TASK REQUIREMENTS: Copy out every line of the records below word for word, keeping the original characters, numbers, and punctuation.

▬▬▬▬▬▬▬▬▬▬

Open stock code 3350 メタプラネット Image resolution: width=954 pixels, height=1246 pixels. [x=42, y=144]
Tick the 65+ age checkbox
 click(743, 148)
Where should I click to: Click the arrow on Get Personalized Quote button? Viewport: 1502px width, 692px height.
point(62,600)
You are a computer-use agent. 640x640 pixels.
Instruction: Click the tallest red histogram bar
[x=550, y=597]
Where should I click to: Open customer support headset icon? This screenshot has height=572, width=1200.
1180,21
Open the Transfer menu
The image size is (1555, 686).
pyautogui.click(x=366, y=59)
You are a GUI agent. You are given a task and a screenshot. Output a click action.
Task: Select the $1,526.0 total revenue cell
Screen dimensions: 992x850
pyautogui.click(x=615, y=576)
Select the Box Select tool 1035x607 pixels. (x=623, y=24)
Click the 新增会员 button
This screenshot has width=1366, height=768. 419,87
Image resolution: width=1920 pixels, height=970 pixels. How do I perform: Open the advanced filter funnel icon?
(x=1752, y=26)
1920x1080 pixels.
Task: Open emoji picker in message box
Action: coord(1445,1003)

▬▬▬▬▬▬▬▬▬▬

SOLUTION TO THE EXERCISE:
Open stock code 3350 メタプラネット Image resolution: width=954 pixels, height=1246 pixels. [x=42, y=144]
Tick the 65+ age checkbox
 click(743, 148)
Where should I click to: Click the arrow on Get Personalized Quote button? Viewport: 1502px width, 692px height.
point(62,600)
You are a computer-use agent. 640x640 pixels.
Instruction: Click the tallest red histogram bar
[x=550, y=597]
Where should I click to: Open customer support headset icon? This screenshot has height=572, width=1200.
1180,21
Open the Transfer menu
The image size is (1555, 686).
pyautogui.click(x=366, y=59)
You are a GUI agent. You are given a task and a screenshot. Output a click action.
Task: Select the $1,526.0 total revenue cell
Screen dimensions: 992x850
pyautogui.click(x=615, y=576)
Select the Box Select tool 1035x607 pixels. (x=623, y=24)
Click the 新增会员 button
This screenshot has width=1366, height=768. 419,87
Image resolution: width=1920 pixels, height=970 pixels. How do I perform: Open the advanced filter funnel icon?
(x=1752, y=26)
1920x1080 pixels.
Task: Open emoji picker in message box
Action: coord(1445,1003)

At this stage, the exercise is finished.